Not that United ended overjoyed. Alex Ferguson is to appeal against Schmeichel's sending off, which came just before half-time when he rushed out of his penalty area to stop a breakaway by Kim Grant. Schmeichel clipped Grant and handled the ball almost simultaneously. Ferguson claimed that the handball was unintentional and he will appeal to the FA against the decision, which, if it stands, will cost Schmeichel his place in the Coca-Cola Cup final on Sunday week.
Ferguson had begun the day saying that United's home defeat by Chelsea the week before was a 'reminder that probably came at the right time'. A reminder of seasons when everything seemed on course only to turn from summer back to winter. So it was not a moment to underestimate Charlton.
The immediate and lasting problem for Charlton was that United had Eric Cantona back to provide those angles and improvisations that transform the champions from a good side into one of predictable brilliance. By failing to mark him closely Charlton risked being dismantled by his ingenuity.

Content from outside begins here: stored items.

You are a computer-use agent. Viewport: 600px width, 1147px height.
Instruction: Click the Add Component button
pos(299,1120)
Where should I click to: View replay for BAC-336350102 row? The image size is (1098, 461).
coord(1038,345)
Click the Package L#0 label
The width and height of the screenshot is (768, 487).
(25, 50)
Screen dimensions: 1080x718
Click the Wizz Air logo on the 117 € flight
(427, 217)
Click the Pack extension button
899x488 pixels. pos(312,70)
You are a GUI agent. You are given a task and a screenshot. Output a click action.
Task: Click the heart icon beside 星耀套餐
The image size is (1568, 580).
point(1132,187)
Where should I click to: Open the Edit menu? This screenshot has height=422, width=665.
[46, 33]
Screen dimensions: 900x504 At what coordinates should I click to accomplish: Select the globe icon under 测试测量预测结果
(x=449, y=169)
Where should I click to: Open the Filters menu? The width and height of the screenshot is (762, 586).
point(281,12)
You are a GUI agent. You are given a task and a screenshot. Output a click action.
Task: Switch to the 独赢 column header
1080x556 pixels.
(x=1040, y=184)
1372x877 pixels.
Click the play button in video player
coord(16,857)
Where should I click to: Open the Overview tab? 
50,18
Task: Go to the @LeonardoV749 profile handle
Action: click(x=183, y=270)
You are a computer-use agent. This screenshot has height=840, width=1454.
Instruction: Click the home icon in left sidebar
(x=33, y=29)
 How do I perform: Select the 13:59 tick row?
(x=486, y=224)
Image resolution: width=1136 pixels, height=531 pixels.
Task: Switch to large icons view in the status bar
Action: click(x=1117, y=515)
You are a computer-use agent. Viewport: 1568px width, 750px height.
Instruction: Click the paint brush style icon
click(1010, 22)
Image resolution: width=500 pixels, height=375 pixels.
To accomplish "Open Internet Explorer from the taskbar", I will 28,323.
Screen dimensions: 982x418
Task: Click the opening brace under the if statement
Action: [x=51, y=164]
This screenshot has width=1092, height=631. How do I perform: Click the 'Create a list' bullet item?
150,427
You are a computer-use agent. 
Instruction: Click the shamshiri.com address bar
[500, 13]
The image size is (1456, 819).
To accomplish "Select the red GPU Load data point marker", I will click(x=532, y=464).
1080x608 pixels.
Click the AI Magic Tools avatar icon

Having also to cope with Ryan Giggs threading silken traces down the left, Charlton were unable to maintain the pressure that Carl Leaburn and Darren Pitcher placed upon Schmeichel, who encouraged them with nervous saves and one clearance that went straight back to Leaburn, who in his surprise muddled his shot.
There was no question of an early thrashing but as Andrei Kanchelskis and Paul Ince slammed shots close and Mark Hughes had another blocked by the foot of Charlton's reserve keeper, John Vaughan, the indications were that pain was about to be inflicted. In fact United inflicted it on themselves with Schmeichel's dismissal. Magnanimously, Steve Gritt, the joint Charlton manager, said the decision was another sign of inconsistency: 'Other goalkeepers have done similar things and not been sent off.' He felt that once United had been reduced to 10 men the tempo was also reduced, which favoured United.
United put Les Sealey in goal and removed Paul Parker. Charlton emerged for the second half apparently with enhanced hopes. United destroyed them straightaway. Giggs dropped a corner into a tightly packed goalmouth. Hughes found an inch, but his instant shot was instinctively blocked by Vaughan. The rebound went to Hughes, who this time beat the goalkeeper.
United had rearranged, putting Roy Keane at right- back and keeping Hughes in a deeper midfield role. Even so, Hughes was quick to go forward in support of Cantona. When Hughes swept forward after 63 minutes and turned a centre into the goal area, Ince's header smacked the crossbar. The disappointment was short-lived.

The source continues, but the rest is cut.